**Görev 1:**
Erbakan hakkındaki metne göre şu soruları yanıtlayın:
(a) Erbakan'a göre "bizim mıknatıs" neyi çekmez?
(b) Metinde kurmay olarak adı geçen iki kişi kimdir?
(c) Hoca'nın yanına her gün kaç heyet sokulmaktaydı?
**Görev 2:** Lütfen Erbakan hakkındaki metinde adı ve soyadıyla birlikte anılan bütün kişileri sıralayın.
**Görev 3:** Erbakan hakkındaki metni kaldığı yerden sürdürün.

**Kaynak metin:**

Siyonizm’in mıknatısı nasıl bir mıknatıstır ki; taa Amerika’dan, İsrail’den
bizi çekiyor da, sizin mıknatıs bu kadar yakından çekemiyor.

Erbakan: Çünkü bizim mıknatıs tahtaları çekmez!

Sn. Kemalettin Erbakan Beyefendi, bu röportajına
yansıttığı duygu ve saptamalarıyla, Hoca’nın çevresini kuşatan yakın kadroların
gerçek fıtratını ve fırsatçılığını, sevdiği ve önemsediği bazı kişileri niye bu
tezgâhın dışında tutmaya çalıştığını da ortaya koymaktaydı. Hatta Rahmetli
Hocamızın vefatı öncesi hastanede, yoğun bakımda can çekiştiği bir süreçte,
sağlığında parti mensuplarını ve sadık dava hizmetkârlarını Erbakan’dan uzak
tutmaya çalışan Oğuzhan Asiltürk ve Yasin Hatipoğlu gibi kurmayların(!), doktorların
ve yakınlarının bütün uyarılarına rağmen, her gün üç-beş heyeti, güya teşkilat
sorunlarını görüştürme bahanesiyle Hoca’nın yanına sokup saatlerce ve aşırı
derecede nasıl yorduklarını, sanki bir an evvel ölümünü hızlandırmak istiyor
gibi davrandıklarını, Hocamızın da baş-göz işaretiyle bu işkenceye nasıl
katlandığını ve usandığını aktaran küçük kardeşi Kemalettin Bey “Bu
azaptan ve hıyanet girdabından biran evvel kurtulması niyetiyle, ağabeyinin
ölümünü temenni edecek kadar vicdanının daraldığını”

**Kayıtlı veriler:**
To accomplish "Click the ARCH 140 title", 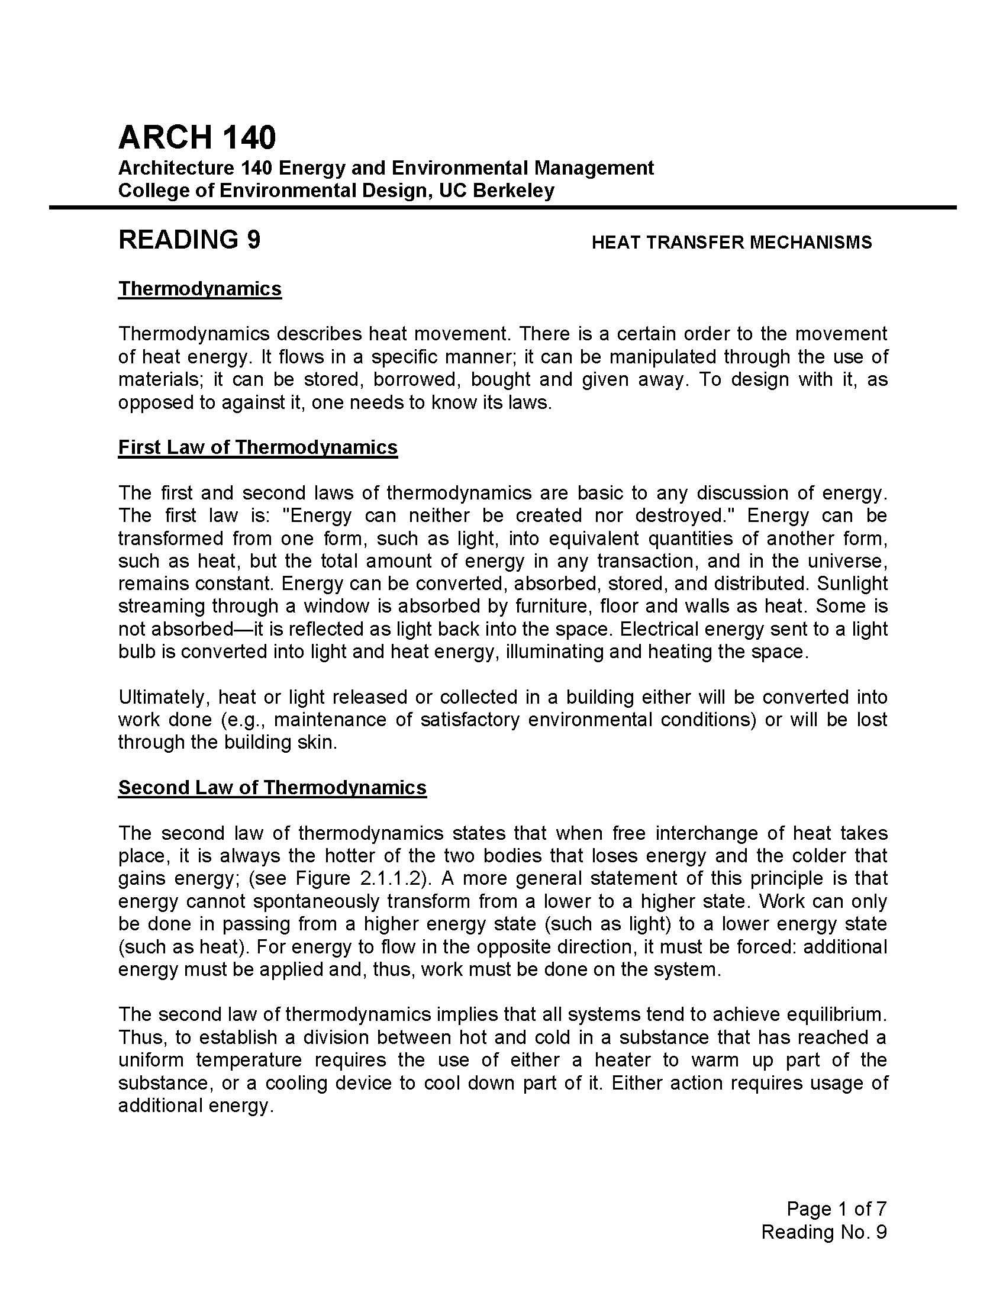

**Alıştırma cevabı 1:**
(a) Tahtaları.
(b) Oğuzhan Asiltürk ve Yasin Hatipoğlu.
(c) Üç-beş heyet.

**Alıştırma cevabı 2:** Kemalettin Erbakan, Oğuzhan Asiltürk, Yasin Hatipoğlu

**Alıştırma cevabı 3:**
 itiraf etmekten
sakınmamıştı.

Erbakan, “Gerçek”lerin dili ve selametin (kurtuluş
reçetesinin) delili oluyordu!

Dönemin Sovyetler Birliği Ankara Büyükelçisi Albert
Çernişev, Erbakan’dan “Adil Düzen’in” kendilerine anlatılmasını rica ediyor,
Hocamız ise Rusya’dan gelen Profesör, diplomat ve üst düzey bürokratlardan
oluşan bir heyete, üç ayrı bölüm halinde “Ekonomik, İlmi, Ahlaki ve Siyasi Adil
Düzen Esaslarını” aktarıyordu. “İşte dünyayı, ancak bu sistem kurtarır!”
diyerek, hayret ve memnuniyetini dile getiren Çernişev Erbakan’a dönüp:

“Her sosyal ve ekonomik sistemin dayandığı bir kültür
kökeni vardır. Bize anlattığınız ve hayran kaldığımız bu ADİL DÜZEN hangi
temellerden kaynaklanıp besleniyor?”
 diye
sorunca, Hocamız:

“Bak Sovyetler dağılıyor, komünizm iflas ediyor. Şimdi
siz neyi aramaya koyulmuşsunuz?”
 deyince
Çernişev:

“Biz hakikati, doğru olanı arıyoruz!” yanıtını veriyordu. Bunun üzerine Hocamız:

“Yüce Allah, bu muhteşem kâinatla beraber, mükemmel
kanun ve nizamlar da yaratmıştır. İşte bu ilahi doğal ve sosyal kuralların
hepsi birden Hak’tır, gerçek ve gerekli olandır… Bizim Adil Düzen
programlarımız da bu mutlak doğrulara ve doğal kurallara dayanmaktadır”
 açıklamasını yapıyor, Çernişev ve Rus bilim heyeti saygıyla
karşılıyordu.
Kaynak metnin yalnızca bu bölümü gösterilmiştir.